* _EXERCISE MATERIALS_:
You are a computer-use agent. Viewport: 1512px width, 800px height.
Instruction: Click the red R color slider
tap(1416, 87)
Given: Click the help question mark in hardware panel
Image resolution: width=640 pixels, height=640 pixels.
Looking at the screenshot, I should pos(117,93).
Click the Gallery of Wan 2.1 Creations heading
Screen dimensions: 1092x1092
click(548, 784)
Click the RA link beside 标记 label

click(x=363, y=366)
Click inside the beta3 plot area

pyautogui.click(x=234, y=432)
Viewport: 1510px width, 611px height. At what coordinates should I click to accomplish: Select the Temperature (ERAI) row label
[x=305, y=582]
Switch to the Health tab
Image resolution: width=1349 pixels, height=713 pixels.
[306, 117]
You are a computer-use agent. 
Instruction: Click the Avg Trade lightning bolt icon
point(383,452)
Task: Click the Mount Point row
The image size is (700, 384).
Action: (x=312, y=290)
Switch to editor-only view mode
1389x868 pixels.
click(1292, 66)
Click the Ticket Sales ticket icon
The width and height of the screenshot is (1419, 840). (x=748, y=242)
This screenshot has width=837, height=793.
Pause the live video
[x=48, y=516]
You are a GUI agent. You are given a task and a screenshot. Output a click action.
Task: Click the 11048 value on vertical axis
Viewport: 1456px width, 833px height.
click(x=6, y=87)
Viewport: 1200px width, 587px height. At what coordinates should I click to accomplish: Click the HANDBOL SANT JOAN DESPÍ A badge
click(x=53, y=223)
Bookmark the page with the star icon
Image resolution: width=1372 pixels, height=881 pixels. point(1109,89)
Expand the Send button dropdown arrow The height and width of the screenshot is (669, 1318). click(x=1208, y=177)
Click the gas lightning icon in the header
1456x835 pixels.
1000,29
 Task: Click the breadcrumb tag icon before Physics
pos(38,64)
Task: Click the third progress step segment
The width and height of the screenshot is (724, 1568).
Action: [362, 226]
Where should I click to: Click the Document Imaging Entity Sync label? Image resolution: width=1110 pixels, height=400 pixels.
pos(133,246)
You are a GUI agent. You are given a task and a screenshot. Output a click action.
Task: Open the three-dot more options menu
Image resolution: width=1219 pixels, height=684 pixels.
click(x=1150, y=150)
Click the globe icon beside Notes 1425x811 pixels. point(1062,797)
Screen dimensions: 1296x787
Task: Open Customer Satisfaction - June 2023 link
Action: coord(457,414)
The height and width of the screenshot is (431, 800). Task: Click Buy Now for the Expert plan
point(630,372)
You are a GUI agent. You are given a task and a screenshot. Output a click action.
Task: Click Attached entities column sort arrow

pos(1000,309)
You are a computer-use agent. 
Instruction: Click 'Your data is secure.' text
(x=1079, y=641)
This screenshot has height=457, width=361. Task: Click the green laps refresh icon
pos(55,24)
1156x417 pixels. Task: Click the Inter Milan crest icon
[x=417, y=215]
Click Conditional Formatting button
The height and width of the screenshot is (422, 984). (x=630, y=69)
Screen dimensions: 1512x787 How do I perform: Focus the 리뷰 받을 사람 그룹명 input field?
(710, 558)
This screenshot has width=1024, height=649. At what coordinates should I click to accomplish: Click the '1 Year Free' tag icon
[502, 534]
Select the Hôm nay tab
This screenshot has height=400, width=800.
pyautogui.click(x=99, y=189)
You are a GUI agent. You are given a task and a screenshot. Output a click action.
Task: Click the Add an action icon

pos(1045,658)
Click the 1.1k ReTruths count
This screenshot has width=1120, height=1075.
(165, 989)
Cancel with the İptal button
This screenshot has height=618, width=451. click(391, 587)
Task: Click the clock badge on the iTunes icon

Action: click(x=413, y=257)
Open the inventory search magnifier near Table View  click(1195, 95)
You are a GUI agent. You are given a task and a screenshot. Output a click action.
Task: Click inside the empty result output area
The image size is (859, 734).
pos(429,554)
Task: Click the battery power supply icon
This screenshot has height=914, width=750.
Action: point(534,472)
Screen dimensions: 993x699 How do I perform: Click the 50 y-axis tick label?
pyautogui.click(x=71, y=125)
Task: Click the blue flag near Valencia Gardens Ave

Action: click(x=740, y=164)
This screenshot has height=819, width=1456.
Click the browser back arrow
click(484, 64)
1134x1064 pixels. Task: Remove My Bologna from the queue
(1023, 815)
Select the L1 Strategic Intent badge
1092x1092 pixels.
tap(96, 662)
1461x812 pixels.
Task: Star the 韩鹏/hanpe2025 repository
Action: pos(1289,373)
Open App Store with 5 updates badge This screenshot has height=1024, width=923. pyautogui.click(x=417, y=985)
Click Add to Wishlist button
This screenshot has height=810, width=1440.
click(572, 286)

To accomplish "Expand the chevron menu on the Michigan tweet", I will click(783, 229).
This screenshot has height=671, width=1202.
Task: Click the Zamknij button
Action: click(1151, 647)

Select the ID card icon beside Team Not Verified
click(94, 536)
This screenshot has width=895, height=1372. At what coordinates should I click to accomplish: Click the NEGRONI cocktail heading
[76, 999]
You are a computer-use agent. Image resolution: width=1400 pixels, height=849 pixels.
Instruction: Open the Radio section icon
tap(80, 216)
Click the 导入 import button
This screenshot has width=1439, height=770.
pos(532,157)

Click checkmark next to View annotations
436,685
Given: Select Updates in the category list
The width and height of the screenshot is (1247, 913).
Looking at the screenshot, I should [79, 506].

* _WHAT THE TASK REQUIRES_: Extract each line of the items above that contains the string "near".

* _OUTPUT FOR THIS TASK_:
Open the inventory search magnifier near Table View  click(1195, 95)
Task: Click the blue flag near Valencia Gardens Ave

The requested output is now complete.